Recast the lines of the records starting at the line containing "Task: Select Properties in Settings menu" and ending at the line containing "Open the РЕЦЕНЗИРОВАНИЕ" as a JSON list of strings, one string per line. Include only those lines and leave out any blank ones.

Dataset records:
»»

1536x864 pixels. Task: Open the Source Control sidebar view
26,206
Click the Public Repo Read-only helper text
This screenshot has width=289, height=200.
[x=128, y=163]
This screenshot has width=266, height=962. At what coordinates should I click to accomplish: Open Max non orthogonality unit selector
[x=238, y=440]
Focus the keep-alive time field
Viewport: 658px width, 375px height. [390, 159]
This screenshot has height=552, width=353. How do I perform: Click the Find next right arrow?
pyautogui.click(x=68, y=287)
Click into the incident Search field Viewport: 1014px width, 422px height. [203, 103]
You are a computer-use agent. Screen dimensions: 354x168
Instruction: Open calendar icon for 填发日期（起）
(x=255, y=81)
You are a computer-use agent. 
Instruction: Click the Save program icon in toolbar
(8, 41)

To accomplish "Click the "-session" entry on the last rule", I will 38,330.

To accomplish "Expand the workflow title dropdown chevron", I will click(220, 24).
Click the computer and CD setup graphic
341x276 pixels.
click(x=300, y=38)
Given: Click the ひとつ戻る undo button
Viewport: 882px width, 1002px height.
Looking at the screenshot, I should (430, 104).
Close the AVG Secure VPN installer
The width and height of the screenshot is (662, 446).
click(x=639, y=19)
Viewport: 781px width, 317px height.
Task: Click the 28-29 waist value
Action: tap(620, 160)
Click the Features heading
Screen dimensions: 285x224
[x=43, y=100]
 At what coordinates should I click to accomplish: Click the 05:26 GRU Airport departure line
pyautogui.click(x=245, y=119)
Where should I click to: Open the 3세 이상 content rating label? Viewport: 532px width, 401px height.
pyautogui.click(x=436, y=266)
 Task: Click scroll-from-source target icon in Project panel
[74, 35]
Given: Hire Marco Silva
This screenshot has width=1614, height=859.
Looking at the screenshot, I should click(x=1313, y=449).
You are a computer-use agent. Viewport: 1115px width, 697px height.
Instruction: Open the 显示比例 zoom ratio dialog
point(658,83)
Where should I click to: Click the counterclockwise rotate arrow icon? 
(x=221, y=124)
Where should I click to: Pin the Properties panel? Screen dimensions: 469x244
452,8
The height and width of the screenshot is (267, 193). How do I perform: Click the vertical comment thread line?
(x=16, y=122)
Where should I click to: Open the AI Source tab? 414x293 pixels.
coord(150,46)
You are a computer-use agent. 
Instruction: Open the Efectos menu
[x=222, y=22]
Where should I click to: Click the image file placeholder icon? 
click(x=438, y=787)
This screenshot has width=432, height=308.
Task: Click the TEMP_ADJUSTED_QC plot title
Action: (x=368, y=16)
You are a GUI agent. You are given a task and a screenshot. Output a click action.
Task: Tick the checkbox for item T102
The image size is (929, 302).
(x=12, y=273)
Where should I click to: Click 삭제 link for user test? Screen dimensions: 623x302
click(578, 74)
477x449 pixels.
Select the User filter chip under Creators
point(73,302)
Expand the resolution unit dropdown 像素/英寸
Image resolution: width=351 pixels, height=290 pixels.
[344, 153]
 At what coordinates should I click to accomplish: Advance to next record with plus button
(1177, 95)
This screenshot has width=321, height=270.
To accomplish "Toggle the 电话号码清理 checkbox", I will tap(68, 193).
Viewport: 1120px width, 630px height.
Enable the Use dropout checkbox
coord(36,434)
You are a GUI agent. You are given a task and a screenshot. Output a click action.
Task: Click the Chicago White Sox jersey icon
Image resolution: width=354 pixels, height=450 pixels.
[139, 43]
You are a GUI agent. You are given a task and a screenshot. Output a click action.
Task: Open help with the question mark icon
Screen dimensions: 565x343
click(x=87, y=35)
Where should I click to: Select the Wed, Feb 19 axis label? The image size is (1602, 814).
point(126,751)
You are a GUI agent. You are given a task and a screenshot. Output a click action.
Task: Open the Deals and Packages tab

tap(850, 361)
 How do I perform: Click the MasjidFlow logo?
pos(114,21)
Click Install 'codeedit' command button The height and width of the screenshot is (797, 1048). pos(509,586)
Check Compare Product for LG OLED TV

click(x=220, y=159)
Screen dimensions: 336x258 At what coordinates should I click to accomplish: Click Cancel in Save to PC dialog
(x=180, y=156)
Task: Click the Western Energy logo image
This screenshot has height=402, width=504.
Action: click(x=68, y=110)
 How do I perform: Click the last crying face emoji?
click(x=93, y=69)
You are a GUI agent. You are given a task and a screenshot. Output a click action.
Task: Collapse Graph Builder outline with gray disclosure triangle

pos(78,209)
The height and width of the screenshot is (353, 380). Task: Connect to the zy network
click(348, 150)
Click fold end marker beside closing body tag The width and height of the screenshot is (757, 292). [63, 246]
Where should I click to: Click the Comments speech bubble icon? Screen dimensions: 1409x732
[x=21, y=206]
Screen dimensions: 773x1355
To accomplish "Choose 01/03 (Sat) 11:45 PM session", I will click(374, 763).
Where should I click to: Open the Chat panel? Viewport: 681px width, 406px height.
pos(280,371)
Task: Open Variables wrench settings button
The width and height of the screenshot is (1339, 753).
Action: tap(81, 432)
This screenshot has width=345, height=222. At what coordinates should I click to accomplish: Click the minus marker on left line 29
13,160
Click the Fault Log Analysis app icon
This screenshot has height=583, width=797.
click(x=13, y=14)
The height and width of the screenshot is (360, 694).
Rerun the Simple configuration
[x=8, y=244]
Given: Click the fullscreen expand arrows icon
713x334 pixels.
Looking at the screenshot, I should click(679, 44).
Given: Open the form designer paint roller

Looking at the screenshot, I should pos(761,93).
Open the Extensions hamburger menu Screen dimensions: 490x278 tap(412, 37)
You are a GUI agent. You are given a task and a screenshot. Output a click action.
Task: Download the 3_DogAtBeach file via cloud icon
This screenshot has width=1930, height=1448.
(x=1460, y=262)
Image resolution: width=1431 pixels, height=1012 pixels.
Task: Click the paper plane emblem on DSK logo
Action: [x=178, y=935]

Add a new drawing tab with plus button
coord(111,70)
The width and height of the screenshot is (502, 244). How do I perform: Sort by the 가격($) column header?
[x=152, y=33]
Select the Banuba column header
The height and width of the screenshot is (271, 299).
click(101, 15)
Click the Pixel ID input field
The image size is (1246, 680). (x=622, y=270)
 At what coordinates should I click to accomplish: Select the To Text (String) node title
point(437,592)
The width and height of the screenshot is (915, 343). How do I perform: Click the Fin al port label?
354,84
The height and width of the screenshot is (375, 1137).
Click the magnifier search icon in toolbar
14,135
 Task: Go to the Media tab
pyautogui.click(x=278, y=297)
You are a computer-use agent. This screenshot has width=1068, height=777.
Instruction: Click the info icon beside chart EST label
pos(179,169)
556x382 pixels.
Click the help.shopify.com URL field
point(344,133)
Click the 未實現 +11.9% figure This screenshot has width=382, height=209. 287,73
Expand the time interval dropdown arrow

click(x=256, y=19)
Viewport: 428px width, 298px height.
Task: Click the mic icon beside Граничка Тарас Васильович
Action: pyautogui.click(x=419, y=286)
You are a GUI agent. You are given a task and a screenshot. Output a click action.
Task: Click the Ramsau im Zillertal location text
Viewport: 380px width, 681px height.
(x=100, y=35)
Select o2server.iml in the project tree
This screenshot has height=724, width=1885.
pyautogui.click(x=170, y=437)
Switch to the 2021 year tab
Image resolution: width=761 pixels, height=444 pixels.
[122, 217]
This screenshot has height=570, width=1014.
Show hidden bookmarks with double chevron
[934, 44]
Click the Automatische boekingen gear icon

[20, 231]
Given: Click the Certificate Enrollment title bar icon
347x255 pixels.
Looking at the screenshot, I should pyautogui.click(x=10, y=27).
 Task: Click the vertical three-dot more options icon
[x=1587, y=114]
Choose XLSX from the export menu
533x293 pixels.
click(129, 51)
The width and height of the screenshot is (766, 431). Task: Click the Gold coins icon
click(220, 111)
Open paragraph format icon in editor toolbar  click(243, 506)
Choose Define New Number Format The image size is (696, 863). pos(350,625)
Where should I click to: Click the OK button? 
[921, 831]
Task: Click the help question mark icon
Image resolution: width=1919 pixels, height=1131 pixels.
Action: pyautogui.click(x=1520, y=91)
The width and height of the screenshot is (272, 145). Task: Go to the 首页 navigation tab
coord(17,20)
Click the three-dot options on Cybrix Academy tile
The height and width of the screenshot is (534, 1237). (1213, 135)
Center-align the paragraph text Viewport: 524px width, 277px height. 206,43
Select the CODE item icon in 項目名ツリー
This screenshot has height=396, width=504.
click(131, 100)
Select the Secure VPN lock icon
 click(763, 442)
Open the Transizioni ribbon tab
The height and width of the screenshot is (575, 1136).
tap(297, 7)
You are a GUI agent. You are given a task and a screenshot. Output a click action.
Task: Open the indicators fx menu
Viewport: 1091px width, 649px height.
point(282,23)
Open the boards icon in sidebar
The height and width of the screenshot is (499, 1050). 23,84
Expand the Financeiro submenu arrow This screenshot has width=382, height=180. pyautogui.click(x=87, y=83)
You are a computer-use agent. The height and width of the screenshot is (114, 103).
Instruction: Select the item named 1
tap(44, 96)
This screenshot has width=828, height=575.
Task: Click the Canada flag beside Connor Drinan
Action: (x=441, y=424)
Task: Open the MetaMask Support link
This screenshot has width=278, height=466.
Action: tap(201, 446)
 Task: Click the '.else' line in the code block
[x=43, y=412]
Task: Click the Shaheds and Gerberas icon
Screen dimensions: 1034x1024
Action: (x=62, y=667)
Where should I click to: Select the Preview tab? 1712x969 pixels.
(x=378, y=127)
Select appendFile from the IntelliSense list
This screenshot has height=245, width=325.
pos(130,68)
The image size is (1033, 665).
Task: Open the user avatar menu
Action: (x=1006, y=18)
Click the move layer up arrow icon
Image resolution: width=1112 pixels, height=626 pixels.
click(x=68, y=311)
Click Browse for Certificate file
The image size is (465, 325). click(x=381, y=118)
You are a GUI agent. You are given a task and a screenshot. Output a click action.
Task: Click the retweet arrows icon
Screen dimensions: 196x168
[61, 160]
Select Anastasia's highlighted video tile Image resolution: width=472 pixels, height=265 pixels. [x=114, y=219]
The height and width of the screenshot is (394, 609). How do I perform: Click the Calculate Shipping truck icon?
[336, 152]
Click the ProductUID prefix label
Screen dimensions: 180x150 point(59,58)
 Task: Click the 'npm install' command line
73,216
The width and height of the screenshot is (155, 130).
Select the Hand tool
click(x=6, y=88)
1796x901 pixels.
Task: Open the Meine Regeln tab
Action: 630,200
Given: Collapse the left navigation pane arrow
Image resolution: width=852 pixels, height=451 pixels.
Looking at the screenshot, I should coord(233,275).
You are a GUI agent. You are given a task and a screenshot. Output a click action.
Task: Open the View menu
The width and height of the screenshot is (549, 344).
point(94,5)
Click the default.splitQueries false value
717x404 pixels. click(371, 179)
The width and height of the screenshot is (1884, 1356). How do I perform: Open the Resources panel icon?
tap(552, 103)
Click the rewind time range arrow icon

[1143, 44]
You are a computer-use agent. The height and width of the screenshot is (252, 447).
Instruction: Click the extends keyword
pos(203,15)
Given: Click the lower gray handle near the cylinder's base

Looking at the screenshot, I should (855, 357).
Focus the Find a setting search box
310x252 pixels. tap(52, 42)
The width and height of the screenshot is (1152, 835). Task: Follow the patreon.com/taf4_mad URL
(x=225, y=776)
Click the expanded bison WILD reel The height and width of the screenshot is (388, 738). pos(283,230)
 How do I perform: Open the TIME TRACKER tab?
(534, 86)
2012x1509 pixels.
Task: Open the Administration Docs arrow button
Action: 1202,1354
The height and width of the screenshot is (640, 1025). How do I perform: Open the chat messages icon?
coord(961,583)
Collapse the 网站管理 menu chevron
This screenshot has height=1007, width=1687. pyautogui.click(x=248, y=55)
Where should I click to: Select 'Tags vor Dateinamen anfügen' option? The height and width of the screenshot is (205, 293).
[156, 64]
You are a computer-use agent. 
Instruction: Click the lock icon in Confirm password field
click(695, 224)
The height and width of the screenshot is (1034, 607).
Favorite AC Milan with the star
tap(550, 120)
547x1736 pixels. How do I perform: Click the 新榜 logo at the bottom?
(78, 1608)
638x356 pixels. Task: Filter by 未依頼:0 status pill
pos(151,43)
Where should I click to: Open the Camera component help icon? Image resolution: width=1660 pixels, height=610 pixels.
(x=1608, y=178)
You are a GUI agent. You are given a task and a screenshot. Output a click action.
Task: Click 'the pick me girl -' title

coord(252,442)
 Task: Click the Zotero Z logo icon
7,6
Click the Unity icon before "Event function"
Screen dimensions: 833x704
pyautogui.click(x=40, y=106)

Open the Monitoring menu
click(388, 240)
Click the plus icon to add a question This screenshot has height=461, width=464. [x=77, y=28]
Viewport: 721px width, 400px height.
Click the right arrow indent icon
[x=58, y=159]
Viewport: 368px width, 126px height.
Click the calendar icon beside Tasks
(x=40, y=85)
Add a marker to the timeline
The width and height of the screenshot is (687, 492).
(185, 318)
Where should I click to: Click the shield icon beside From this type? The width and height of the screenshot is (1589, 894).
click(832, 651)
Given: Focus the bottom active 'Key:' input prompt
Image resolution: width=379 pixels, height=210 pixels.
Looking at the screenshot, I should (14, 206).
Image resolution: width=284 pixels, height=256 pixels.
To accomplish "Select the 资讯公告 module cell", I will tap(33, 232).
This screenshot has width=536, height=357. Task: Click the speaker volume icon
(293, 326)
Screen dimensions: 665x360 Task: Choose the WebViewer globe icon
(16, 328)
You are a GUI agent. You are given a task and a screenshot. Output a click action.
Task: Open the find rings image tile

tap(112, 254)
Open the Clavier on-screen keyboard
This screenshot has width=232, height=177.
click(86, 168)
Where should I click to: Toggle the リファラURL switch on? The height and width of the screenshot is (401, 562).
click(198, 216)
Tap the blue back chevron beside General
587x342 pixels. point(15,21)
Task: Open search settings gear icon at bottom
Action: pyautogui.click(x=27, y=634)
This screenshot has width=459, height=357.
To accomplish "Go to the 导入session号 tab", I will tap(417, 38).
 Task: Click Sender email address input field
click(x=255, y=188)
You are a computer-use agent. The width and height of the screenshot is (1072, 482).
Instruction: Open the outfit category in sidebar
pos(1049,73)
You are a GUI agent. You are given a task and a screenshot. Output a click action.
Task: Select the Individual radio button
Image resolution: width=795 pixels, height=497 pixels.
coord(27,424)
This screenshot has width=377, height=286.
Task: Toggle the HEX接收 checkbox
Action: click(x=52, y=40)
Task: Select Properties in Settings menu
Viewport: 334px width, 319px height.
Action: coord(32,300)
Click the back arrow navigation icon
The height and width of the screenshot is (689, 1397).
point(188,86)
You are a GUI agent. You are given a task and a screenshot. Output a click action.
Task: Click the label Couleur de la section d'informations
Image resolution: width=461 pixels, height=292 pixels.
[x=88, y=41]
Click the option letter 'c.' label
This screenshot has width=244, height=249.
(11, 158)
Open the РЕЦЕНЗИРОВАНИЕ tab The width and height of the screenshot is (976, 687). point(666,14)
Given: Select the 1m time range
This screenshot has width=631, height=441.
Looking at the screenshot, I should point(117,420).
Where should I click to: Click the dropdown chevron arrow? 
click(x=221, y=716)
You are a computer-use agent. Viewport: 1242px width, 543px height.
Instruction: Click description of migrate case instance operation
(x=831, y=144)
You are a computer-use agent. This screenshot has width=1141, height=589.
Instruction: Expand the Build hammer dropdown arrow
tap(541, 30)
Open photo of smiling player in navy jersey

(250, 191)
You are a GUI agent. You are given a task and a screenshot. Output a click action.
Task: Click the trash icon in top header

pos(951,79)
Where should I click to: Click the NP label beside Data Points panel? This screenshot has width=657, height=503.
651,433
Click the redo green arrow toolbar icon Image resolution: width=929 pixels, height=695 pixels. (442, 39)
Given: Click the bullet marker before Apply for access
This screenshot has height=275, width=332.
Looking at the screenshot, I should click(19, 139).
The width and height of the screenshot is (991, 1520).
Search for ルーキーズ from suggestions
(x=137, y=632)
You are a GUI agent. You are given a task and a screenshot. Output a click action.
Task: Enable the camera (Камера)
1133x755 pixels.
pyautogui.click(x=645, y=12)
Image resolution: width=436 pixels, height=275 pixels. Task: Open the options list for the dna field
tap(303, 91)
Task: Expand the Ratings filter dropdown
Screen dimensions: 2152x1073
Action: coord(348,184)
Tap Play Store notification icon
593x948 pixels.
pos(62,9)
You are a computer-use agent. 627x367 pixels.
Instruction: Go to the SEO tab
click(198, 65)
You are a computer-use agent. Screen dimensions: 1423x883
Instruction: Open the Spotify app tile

««

» Reply to the exercise
[
  "Task: Select Properties in Settings menu",
  "Viewport: 334px width, 319px height.",
  "Action: coord(32,300)",
  "Click the back arrow navigation icon",
  "The height and width of the screenshot is (689, 1397).",
  "point(188,86)",
  "You are a GUI agent. You are given a task and a screenshot. Output a click action.",
  "Task: Click the label Couleur de la section d'informations",
  "Image resolution: width=461 pixels, height=292 pixels.",
  "[x=88, y=41]",
  "Click the option letter 'c.' label",
  "This screenshot has width=244, height=249.",
  "(11, 158)",
  "Open the РЕЦЕНЗИРОВАНИЕ tab The width and height of the screenshot is (976, 687). point(666,14)"
]